═════ GIVEN ENTRIES ═════

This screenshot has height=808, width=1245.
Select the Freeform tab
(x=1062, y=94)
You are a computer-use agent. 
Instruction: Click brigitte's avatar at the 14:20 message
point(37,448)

═════

Restate the tail of the listing word for word, beginning at the line containing "Select the Freeform tab".

Select the Freeform tab
(x=1062, y=94)
You are a computer-use agent. 
Instruction: Click brigitte's avatar at the 14:20 message
point(37,448)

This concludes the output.